» What is expected
Write out every entry precisely as given, leaving the pictures out.

» Source records
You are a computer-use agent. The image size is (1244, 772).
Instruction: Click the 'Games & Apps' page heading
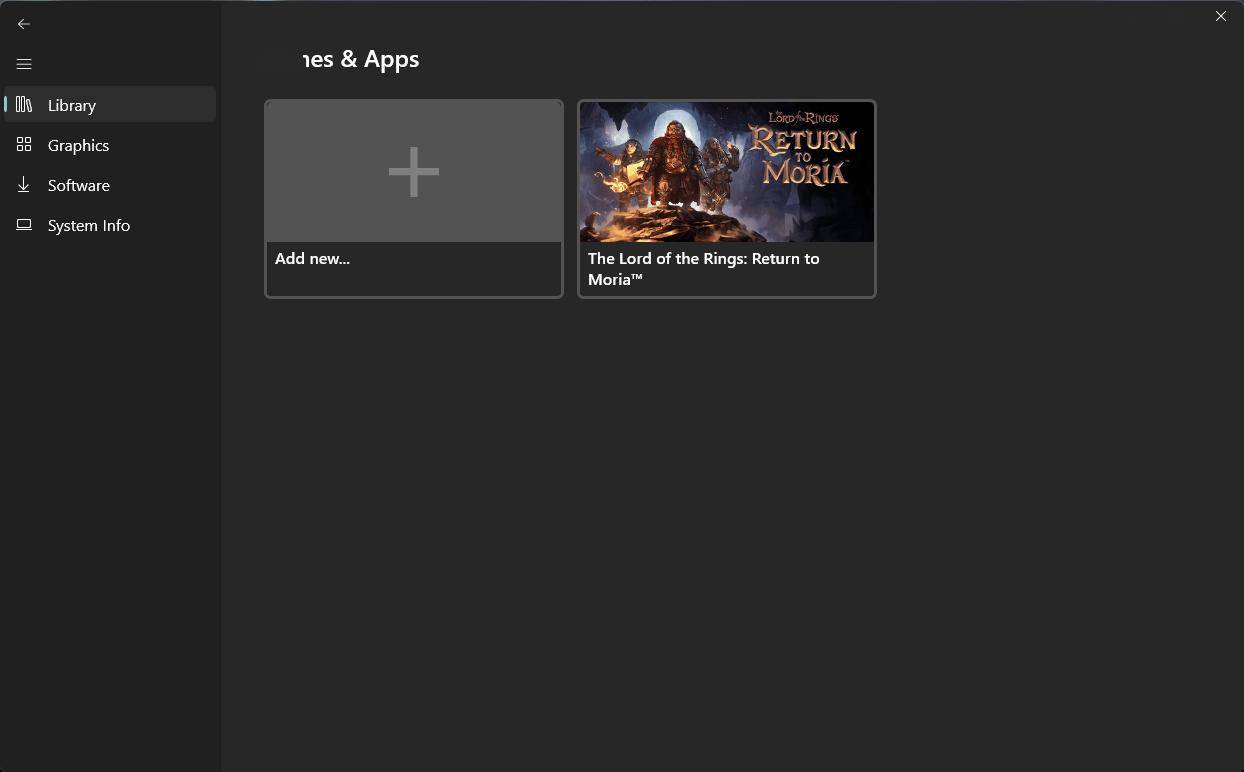coord(360,59)
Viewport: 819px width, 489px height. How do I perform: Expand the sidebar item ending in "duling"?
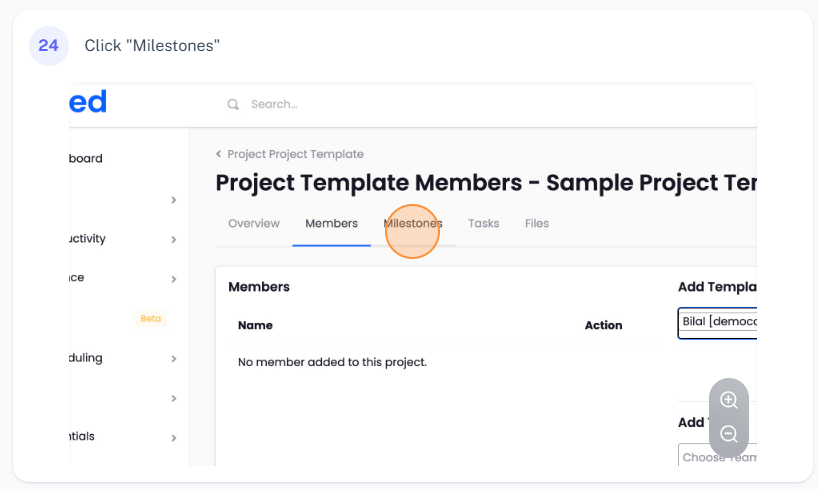(173, 358)
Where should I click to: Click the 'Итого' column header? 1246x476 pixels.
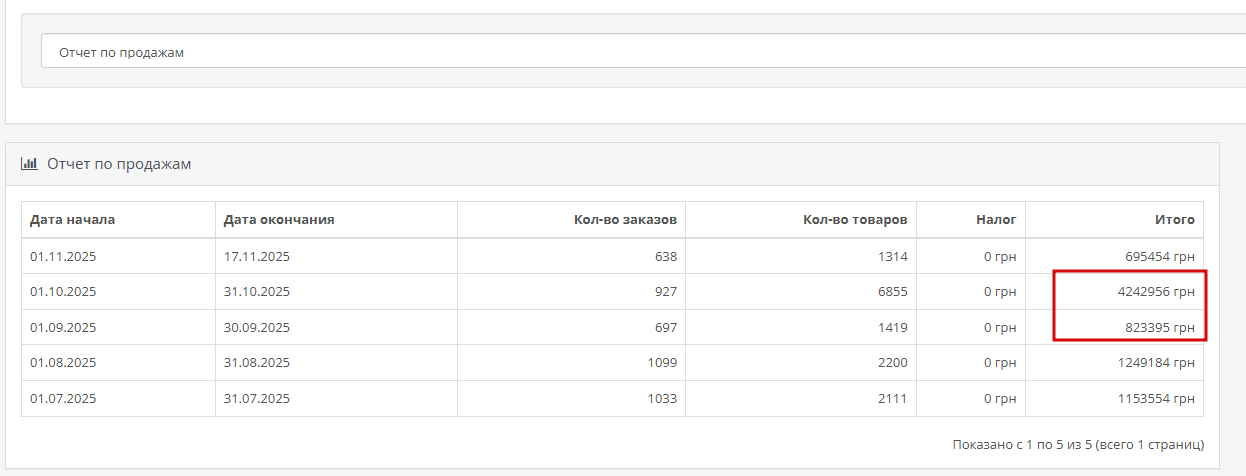pyautogui.click(x=1174, y=220)
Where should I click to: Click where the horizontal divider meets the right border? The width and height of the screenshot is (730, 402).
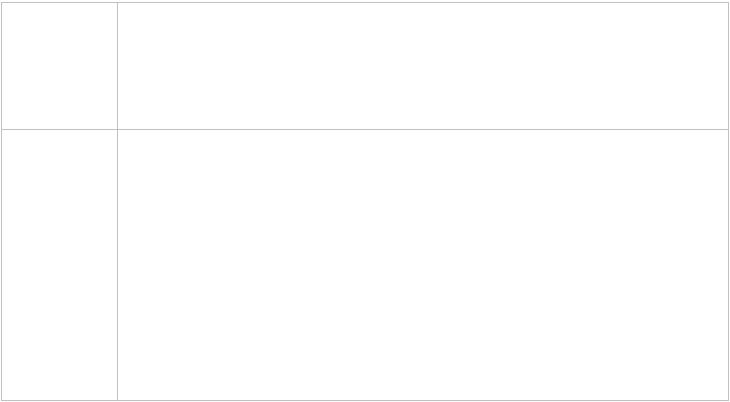tap(728, 129)
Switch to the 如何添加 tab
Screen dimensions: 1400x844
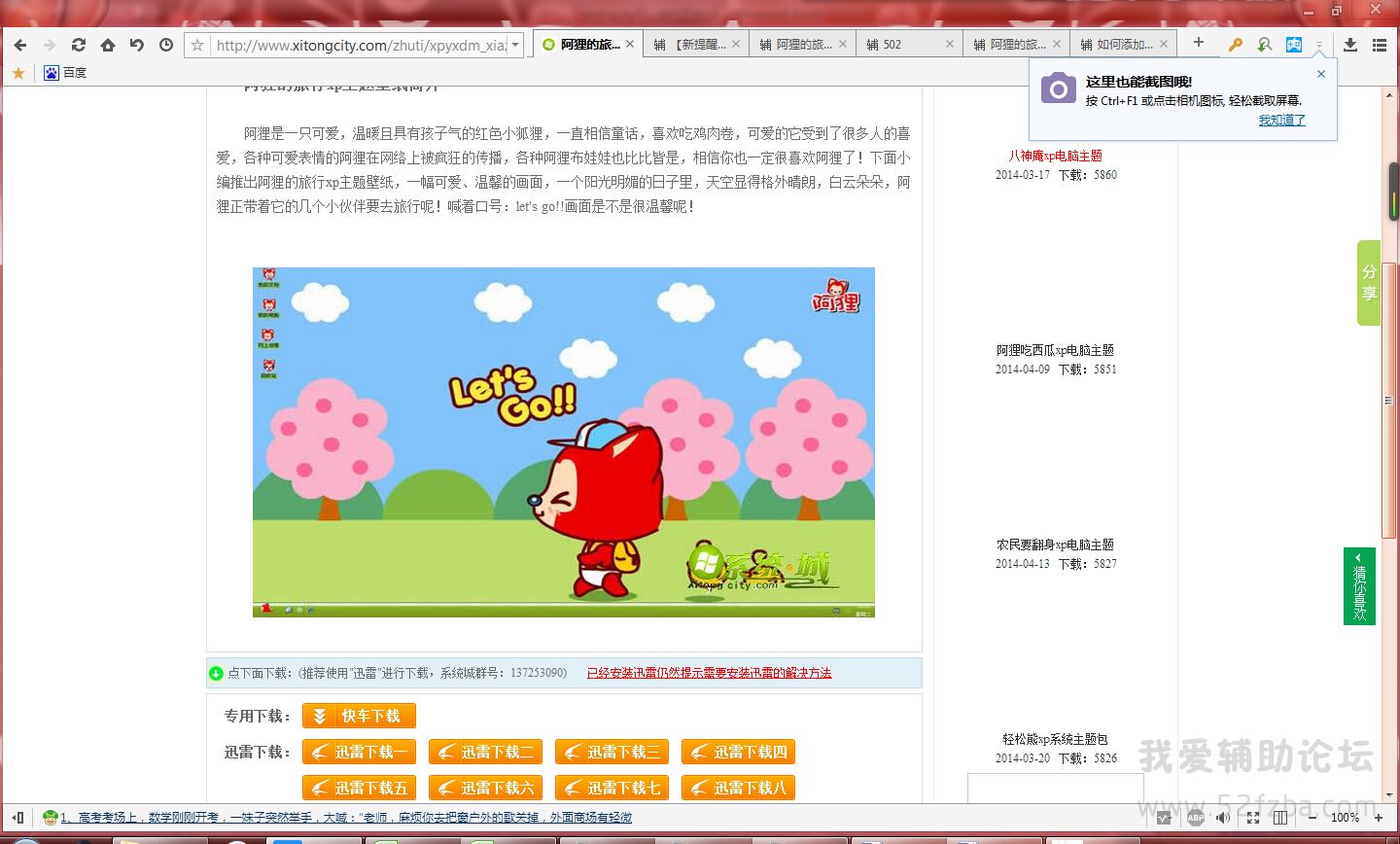(1117, 45)
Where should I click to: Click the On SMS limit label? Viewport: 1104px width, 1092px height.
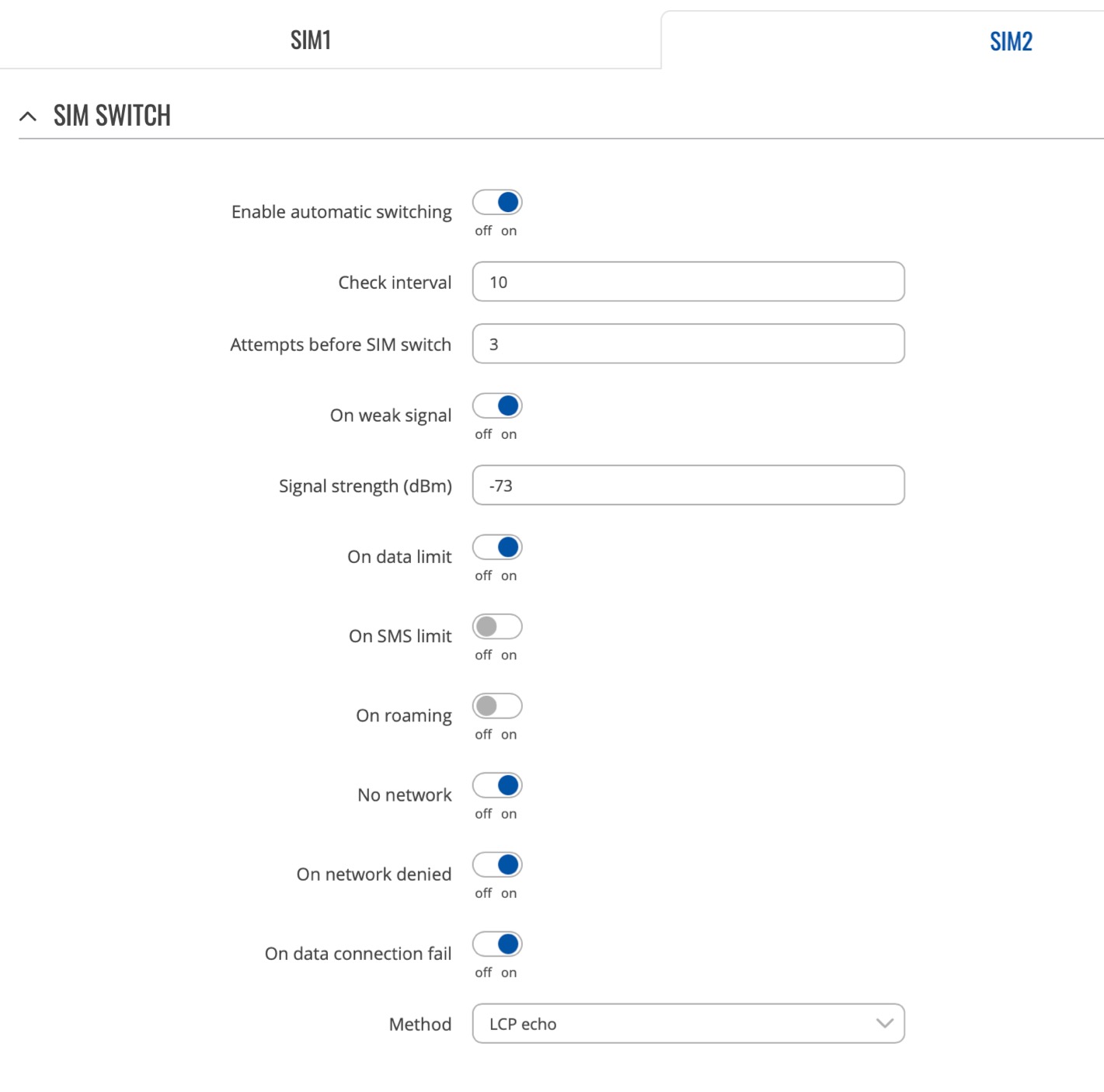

» Solved exercise
You are a computer-use agent. The image size is (1244, 772).
Instruction: Click the 'Games & Apps' page heading
coord(360,59)
Viewport: 819px width, 489px height. How do I perform: Expand the sidebar item ending in "duling"?
(173, 358)
Where should I click to: Click the 'Итого' column header? 1246x476 pixels.
pyautogui.click(x=1174, y=220)
Where should I click to: Click where the horizontal divider meets the right border? The width and height of the screenshot is (730, 402).
tap(728, 129)
Switch to the 如何添加 tab
Screen dimensions: 1400x844
(1117, 45)
Where should I click to: Click the On SMS limit label? Viewport: 1104px width, 1092px height.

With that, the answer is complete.